Conforme o “Canto I”, da tradução para o português de Carlos Alberto Nunes, a assembleia dos deuses reuniu-se acerca do retorno de Odisseu para Ítaca desde a ilha de Calipso. Atena se desloca e, então, apresenta-se a Telêmaco, recomendando-lhe ir procurar seu pai em Pilo, cidade de Nestor, e Esparta, onde mora Menelau. É quando ela lhe dá sinais de que é deusa.

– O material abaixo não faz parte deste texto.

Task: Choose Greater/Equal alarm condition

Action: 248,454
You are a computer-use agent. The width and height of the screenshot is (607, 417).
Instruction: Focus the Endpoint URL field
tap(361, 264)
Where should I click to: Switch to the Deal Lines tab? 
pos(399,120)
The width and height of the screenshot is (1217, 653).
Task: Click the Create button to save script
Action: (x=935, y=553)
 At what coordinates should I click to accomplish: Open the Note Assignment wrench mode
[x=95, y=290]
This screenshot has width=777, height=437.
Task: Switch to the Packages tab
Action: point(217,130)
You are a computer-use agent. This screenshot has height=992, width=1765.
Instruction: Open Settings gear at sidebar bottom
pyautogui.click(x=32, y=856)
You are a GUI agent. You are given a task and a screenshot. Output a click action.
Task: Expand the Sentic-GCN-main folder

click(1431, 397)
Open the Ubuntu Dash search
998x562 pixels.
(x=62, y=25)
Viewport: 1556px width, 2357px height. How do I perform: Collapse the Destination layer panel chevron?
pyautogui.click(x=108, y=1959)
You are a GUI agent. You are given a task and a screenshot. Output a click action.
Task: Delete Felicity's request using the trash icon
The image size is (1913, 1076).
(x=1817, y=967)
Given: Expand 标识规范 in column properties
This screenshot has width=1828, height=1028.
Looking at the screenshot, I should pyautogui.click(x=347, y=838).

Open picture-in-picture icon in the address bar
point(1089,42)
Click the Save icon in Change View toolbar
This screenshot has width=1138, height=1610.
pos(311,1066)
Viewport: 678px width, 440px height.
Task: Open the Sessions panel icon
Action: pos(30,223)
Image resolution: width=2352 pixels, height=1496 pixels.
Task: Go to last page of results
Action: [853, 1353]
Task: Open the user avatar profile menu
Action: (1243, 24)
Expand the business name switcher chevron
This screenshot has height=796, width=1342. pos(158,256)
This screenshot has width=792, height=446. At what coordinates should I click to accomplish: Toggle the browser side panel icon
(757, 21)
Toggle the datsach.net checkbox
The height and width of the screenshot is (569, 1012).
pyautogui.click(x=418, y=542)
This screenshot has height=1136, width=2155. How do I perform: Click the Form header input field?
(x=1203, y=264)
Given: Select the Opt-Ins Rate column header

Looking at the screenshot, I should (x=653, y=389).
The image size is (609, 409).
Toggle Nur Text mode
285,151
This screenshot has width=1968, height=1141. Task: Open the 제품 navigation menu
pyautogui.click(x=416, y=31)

Nolan, no entanto, criou um herói menos divino. Segundo Dargis, as múltiplas facetas dele — guerreiro, líder, amante, marido, pai, trapaceiro, mentiroso — foram condensadas em um homem de “físico robusto”. Acentuam-se, portanto, as “intempéries falivelmente humanas”.
Jornada do herói
O poema épico traz 12.109 versos, nos quais se têm ação incessante e não linear, deuses sedutores e astutos, tipos mortais, monstros assustadores, eventos inóspitos e hospitalidade, com lágrimas e vinho. A jornada do herói implica sexo, ainda que implícito e narrativo.
Há mais, salienta Alberto Nunes. A narrativa homérica, cheia de fascínio, prende a atenção. Enamorado pela odisseia, o leitor quer o fim, para saber o desfecho do herói ou, até mesmo, o que se passou com as personagens secundárias. É um romance, no sentido das aventuras do sujeito (tal qual as obras de Flaubert e Goethe), pois exibe “enredo bem-arquitetado”.
Odisseu precisa vencer o inimigo superior, porque os fidalgos da nobreza invadiram seu palácio. Devoram-lhe os bens, requestaram-lhe a esposa. Penélope não se decidia a respeito de suas segundas núpcias, o que, segundo Alberto Nunes, nos é relatado desde o 1º canto. O rei de Ítaca desejava seus bens. Ansiava por sua mulher, de quem se separara havia 20 anos.
Por uma década (mais ou menos no ano 1200 a.C.), a Guerra de Tróia aconteceu na atual Turquia, próximo ao Mar Egeu. Fala-se que tudo começou por causa de Helena, a mulher mais linda do mundo, casada com Menelau. Ele era o rei da cidade-estado de Esparta, na Grécia. Enquanto o soberano estava ausente, Páris, jovem príncipe de Tróia, foi visitá-la.
Com ‘Ilíada’ e ‘Odisseia’, Homero atravessa milênios

Existem muitas versões. A mais conhecida indica que Helena seduziu Páris. Todavia, falava-se também em sequestro. Homero, em “Ilíada”, traz um painel gigantesco da Guerra, embora o título possa indicar apenas uma breve narrativa sobre o cerco dos gregos à cidade troiana de Ílion — trata-se da crônica de quase 50 dias de uma guerra que durou dez anos.
Homero abre a janela do tempo para paisagens, personagens e eventos. Desde então, tudo isso está gravado no imaginário ocidental. É nesse poema épico que surgem figuras como Heitor, Ulisses, Aquiles e Agamêmnon, bem como Páris e Helena. Os cantos — são 15.693 versos, ao todo — levam o leitor para o Olimpo: “Canta-me, ó deusa, do Peleio Aquiles.”
No 1º canto, Homero escreve que a ira tenaz lançou mil fortes almas, de corpos de heróis a cães e abutres. O tradutor Carlos Alberto Nunes, notório helenista, situa a destreza do poema ao tratar de um episódio “secundário, secundaríssimo, que dura alguns dias numa campanha de dez anos”. O adjetivo homérico, lembremos, dá conta do que é monumental.
Ao fim da leitura, restam-nos a morte e os funerais de Heitor, “a certeza da queda próxima do burgo”, como assinala Alberto Nunes. Aliás, o literato atesta: “O traçado da Odisseia é de mais fácil compreensão e, digamos, artisticamente de melhor planejamento, pela disposição concêntrica, em que o herói do poema relata suas aventuras durante a peregrinação.”
Adaptação
Chega-se, pois, à adaptação de Nolan. A montagem não é linear, mas espiralada. O espectador circula pela história, com saltos temporais e revelações a respeito de Odisseu — antes mesmo de o herói ir para a Guerra de Tróia. É algo que se vivencia no filme a partir da polifonia de vozes, indo dos aliados e inimigos ao amor de Penélope e do filho, Telêmaco.
Por isso, muitos dizem que é uma obra de arte colossal. Afinal, trata-se de algo engenhoso, já que não é tão simples transpor um épico para o cinema. Evgenia Makrygianni, professora de literatura grega antiga, afirmou ao jornal The New York Times que “A Odisseia” se vincula à identidade ocidental. De William Shakespeare a James Joyce, ninguém escapa de Homero.